Wednesday, October 14, 2009

Amazing Animals - Birds

In this section, I provide you with a glimpse of New Zealand's wildlife.

There are a lot of birds in New Zealand (both flightless and flight...able). I've had a bit of exposure to local birds at work, as there are quite a few bird fanatics in the office. That said, I haven't quite found an elusive kiwi yet (they're endangered, doncha know) or some of those majestic yellow-breasted penguins (though hopefully this changes this weekend), BUT I've seen local adaptations of familiar birds that you wouldn't normally see in Noth America.

This is a new section, so if people think it's worthwhile I'll keep posting pieces like this.

Anyway, let's start our ornithological picture-fest, shall we?

To start off, here's a New Zealand seagull. This species, native to New Zealand, is known for its Red-bill:
Wikipedia also offers up this tidbit: "The birds form pair bonds which endure across seasons, but there is a certain amount of extra-pair copulation." Excuse me? Am I to believe that these gulls are promiscuous? Why, in my day, seagulls mated for life and that was that! Hmph. Next thing you know, a seagull will want to marry a squirrel!

Ahem. Next up, we have some random roosters I found while playing golf one day. I bet they're there just so that they can cock-a-doodle-doo right when some poor guy is putting.

Next, a more local bird, a kea. It's an alpine parrot, that once preyed on sheep (don't ask me how that's even possible). I saw it when we went to Arthur's Pass and, while it was a bit alarming to see these huge birds just roaming the streets, I appreciated how colourful they were. It's sad that they've become such scavengers (because people always give them food) when they used to be predators.
Apparently they're also polygamous, which I blame solely on the prevalence of extra-pair copulation among seagulls.

More recently, I saw a duck:
There doesn't really seem to be anything special with this duck, or ducks in New Zealand in general, so here's me attempting to interview it:
If you didn't catch that, I said, "What do you think of the David Letterman scandal?" and he replied with, "Just leave me alone. Frickin' paparazzi."

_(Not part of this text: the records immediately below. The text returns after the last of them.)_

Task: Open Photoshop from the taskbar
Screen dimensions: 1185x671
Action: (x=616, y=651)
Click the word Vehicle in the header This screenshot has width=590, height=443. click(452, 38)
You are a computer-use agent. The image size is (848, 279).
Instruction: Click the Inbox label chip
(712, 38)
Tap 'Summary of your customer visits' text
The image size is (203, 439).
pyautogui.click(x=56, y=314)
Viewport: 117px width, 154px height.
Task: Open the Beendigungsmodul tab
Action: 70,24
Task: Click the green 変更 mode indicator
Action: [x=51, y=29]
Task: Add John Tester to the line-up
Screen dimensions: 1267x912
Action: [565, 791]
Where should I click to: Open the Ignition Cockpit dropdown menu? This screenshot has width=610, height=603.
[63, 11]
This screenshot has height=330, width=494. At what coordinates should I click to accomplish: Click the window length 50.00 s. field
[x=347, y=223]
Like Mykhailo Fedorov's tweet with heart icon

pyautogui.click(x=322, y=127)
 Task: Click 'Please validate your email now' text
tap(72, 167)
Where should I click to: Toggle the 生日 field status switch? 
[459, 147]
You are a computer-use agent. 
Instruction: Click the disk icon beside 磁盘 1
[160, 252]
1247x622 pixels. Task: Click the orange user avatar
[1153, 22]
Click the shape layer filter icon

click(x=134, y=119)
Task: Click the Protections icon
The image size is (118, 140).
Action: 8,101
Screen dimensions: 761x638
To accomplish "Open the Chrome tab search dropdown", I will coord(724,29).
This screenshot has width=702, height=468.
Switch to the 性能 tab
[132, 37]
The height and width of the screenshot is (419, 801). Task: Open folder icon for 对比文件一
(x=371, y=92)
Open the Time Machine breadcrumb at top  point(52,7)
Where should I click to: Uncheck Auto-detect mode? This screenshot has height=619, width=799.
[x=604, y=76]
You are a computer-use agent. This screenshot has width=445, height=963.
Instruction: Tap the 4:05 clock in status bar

I also saw a pair of black swans on the road to Akaroa. It's apparently a native Australian bird that was either introduced to New Zealand or flew here (much to the jealousy of the local kiwis and penguins, I'm sure).
According to the wikipedia article, they also exhibit homosexual behaviour where two males (or bros, let's say) will hang out together for life. The two bros can defend territory better than a male and a female can; this is the evolutionary fitness benefit. They are able to reproduce as a female without a partner will seek out these two bros, have sex with one of them, and lay eggs there. She will then, get this, be shooed out by the two bros and the two bros will then raise the baby swans. Is anyone scared that this might be a hilarious spoof ending to HIMYM where Ted and Barney raise Ted's children?
Anyway, we tried to get close to the two bros, but they weren't biting. They ran away from Arthur here and he gave up. Bros don't let just anyone near their babies.

That's it! We're done! I hope this has been enlightening for you. It certainly has been for me!

4 comments:

  1. That was awesome! Who knew ornithology could be this interesting. Also, I can't help but wonder if the geese in UW are this scandalous too.

    ReplyDelete
  2. oh, there is the most amazing and sad youtube video about the kiwi and its attempt to fly. go to youtube and search "kiwi animation" (i'd look it up for you...but youtube is blocked at work!)
    great post. did you know that there are no mammals native to NZ? only birds. CRAZY!

    ReplyDelete
  3. should you ever return to NZ, check out Kapiti Island it's a bird reserve with all sorts of native (and endangered) birds. well worth it. it's off the lower west coast of the North Island, near Wellington.